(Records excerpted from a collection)
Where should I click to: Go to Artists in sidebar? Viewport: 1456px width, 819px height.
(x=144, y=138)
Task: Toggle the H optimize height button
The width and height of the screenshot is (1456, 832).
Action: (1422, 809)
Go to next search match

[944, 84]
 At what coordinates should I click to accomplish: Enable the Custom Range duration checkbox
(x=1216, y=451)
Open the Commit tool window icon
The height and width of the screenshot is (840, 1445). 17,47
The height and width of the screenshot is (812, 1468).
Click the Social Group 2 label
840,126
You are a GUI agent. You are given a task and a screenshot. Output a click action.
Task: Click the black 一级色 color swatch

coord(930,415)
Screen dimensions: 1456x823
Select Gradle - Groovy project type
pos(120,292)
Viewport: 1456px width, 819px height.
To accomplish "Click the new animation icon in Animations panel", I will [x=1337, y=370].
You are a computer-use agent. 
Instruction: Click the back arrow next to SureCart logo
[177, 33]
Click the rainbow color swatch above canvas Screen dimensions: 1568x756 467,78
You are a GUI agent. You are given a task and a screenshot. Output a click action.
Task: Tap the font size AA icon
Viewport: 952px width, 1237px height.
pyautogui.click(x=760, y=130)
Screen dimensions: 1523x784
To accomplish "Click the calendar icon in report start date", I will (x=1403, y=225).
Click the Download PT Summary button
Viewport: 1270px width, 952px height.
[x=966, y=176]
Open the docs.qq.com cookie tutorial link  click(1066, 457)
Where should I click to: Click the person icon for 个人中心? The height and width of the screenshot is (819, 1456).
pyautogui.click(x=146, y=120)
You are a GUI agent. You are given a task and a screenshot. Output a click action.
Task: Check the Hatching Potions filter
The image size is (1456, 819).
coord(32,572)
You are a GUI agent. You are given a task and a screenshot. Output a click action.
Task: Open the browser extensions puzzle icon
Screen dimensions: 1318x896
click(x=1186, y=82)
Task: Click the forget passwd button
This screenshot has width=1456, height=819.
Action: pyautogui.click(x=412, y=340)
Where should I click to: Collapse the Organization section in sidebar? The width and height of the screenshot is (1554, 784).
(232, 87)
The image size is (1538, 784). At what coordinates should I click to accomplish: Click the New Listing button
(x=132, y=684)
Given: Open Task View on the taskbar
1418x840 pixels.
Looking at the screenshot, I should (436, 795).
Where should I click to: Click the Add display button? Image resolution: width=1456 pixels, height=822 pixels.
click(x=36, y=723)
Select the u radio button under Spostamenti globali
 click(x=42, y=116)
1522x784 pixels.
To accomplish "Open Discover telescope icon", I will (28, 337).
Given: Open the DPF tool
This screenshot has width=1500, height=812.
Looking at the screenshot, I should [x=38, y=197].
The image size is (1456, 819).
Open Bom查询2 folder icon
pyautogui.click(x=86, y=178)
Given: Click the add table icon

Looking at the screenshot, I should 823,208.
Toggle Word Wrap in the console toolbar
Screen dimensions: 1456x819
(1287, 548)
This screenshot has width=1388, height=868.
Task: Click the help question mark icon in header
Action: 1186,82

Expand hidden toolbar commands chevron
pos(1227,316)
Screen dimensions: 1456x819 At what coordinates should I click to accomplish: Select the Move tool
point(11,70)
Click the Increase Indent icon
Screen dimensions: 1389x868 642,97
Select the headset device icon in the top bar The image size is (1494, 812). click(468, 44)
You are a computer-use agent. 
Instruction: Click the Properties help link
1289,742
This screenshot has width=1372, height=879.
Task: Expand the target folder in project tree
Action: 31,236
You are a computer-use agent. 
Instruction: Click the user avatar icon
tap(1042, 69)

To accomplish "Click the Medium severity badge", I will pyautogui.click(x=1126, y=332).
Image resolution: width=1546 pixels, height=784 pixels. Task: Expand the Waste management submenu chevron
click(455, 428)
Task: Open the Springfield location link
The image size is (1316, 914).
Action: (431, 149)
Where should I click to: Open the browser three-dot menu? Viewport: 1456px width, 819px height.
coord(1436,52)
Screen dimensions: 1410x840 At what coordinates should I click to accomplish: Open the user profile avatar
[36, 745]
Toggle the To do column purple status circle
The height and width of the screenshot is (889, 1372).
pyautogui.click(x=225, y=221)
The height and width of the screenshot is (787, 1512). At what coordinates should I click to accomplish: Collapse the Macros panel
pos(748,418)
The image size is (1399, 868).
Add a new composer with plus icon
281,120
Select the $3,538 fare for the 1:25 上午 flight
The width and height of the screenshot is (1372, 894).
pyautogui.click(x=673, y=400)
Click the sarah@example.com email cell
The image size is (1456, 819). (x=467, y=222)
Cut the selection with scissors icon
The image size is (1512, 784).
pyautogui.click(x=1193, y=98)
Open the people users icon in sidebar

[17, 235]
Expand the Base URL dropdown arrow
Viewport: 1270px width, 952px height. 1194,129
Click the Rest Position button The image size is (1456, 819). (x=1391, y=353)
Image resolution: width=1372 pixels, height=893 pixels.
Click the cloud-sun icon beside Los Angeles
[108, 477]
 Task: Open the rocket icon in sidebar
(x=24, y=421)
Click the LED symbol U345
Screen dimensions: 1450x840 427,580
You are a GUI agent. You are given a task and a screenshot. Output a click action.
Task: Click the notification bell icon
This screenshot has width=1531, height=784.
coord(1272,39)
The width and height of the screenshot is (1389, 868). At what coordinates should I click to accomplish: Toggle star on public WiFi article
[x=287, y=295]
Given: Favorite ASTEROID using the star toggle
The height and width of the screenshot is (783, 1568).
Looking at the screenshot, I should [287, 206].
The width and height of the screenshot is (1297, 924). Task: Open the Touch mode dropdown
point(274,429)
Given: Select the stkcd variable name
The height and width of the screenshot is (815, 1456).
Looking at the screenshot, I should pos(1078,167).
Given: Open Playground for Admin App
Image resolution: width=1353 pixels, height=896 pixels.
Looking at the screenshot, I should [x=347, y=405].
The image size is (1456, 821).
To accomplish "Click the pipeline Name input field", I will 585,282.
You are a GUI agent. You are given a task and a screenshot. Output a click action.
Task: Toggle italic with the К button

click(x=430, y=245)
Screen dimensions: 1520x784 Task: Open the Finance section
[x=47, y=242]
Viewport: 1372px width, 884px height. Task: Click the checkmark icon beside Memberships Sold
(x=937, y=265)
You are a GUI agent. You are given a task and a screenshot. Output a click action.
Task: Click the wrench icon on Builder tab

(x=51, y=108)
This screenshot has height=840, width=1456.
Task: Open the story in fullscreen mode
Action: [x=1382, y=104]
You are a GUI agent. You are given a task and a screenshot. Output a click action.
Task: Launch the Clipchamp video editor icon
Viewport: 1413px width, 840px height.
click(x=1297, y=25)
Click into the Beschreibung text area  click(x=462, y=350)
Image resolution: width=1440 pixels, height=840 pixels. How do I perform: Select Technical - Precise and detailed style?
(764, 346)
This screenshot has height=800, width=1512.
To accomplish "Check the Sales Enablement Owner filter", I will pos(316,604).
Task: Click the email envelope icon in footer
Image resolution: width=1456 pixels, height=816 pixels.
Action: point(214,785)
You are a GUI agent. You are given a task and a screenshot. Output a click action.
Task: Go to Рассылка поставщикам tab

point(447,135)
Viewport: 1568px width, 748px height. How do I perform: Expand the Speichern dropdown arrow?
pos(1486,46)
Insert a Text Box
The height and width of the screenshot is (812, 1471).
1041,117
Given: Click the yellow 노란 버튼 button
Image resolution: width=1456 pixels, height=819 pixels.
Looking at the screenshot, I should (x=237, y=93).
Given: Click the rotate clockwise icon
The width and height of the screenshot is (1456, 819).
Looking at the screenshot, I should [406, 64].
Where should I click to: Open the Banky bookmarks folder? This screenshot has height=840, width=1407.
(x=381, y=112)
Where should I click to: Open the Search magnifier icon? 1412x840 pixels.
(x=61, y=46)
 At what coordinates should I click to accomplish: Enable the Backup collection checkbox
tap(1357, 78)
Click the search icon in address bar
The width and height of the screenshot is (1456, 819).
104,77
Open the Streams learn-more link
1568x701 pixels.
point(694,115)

Exercise directions:
Locate "Where should I click to: Open the Search" in the data above. Then repeat, exactly, its line and each line after it through the last, adding nothing.

Answer below:
Where should I click to: Open the Search magnifier icon? 1412x840 pixels.
(x=61, y=46)
 At what coordinates should I click to accomplish: Enable the Backup collection checkbox
tap(1357, 78)
Click the search icon in address bar
The width and height of the screenshot is (1456, 819).
104,77
Open the Streams learn-more link
1568x701 pixels.
point(694,115)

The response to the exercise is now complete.